In Part 1, participants will receive 2 cycles of ATA188 and will enter 12 months follow-up period after the last dose of ATA188. Participants who have completed at least the first year of the dose-escalation period and are still active in the study may be allow to enter in "Open-label Extension" period and will receive the same RP2D dose being assigned to Part 2 participants. In "Open-label Extension" period, participants will receive 1 cycle of ATA188 treatment every 12 months (Q12M) for up to 4 years (ie, Years 2 to 5). Otherwise, end of study (EOS) visit will be conducted at 24 months after Cycle 1 Day 1.
In Part 2, participants will be randomized in 5:4 ratio to receive ATA188 at the RP2D or matching placebo.

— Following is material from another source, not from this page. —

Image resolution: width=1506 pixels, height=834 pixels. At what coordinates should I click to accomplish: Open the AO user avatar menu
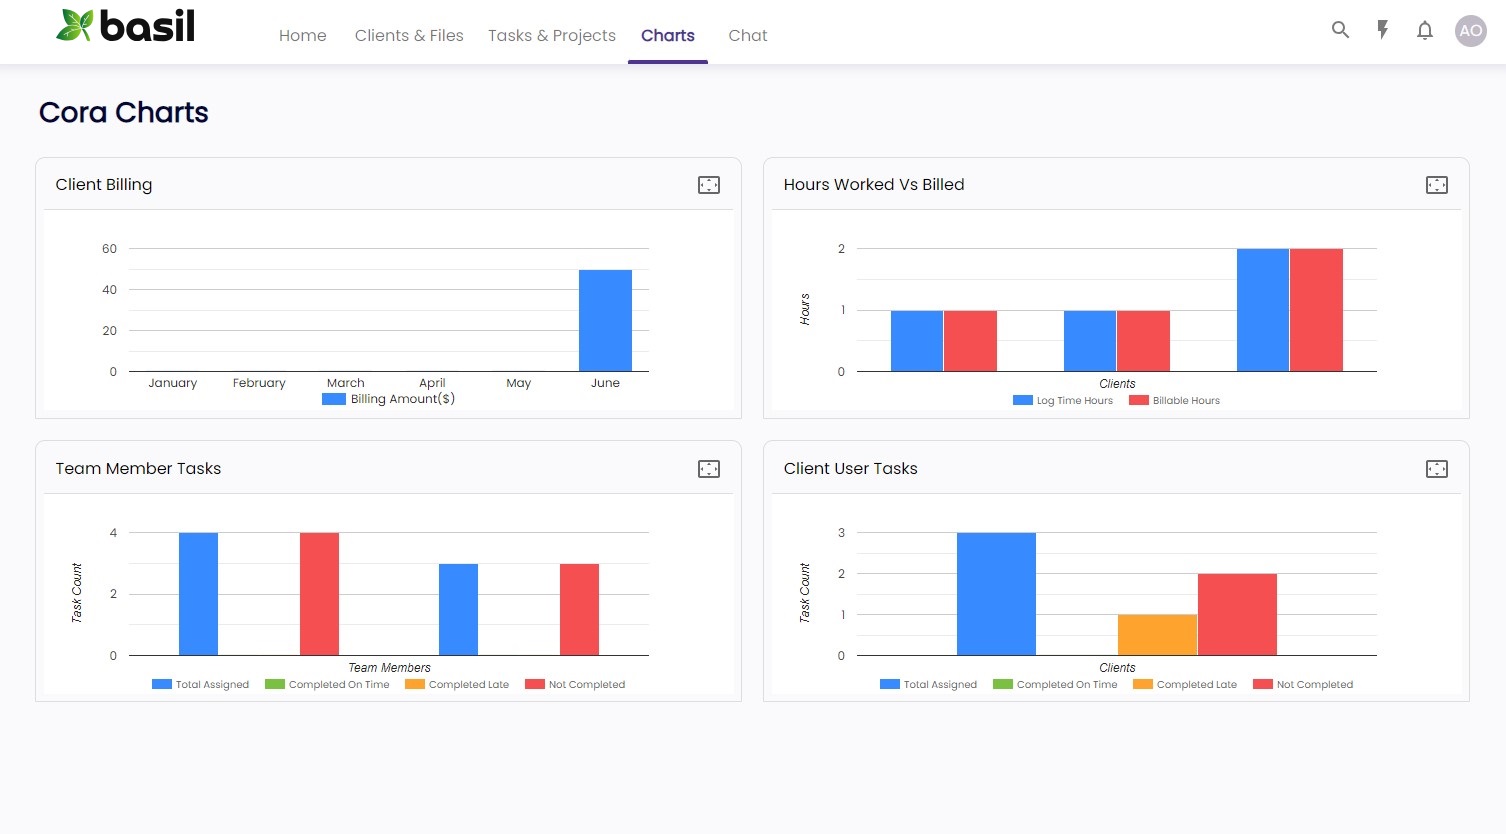click(x=1470, y=31)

Based on a review of available data, up to 36 additional participants may be randomized 2:1 to ATA188 or placebo. Participants will receive 2 cycles of ATA188 at the RP2D or matching placebo and will be followed for at least 12 months after the first dose of study drug (ie, Year 1). In second year (Year 2), participants who received placebo in first year will receive 2 cycles of ATA188 at the RP2D assigned at randomization and participants who received ATA188 at the RP2D in first year will receive 1 cycle of ATA188 and 1 cycle of placebo. Participants who complete Year 2 will enter in OLE period to receive ATA188 Q12M for up to 3 years (ie, Years 3 to 5) at the RP2D received in the double-blind period (Year 1 and Year 2). The end of study visit will be scheduled at 5 years (60 months) after the first dose of study drug (ie, Cycle 1 Day 1).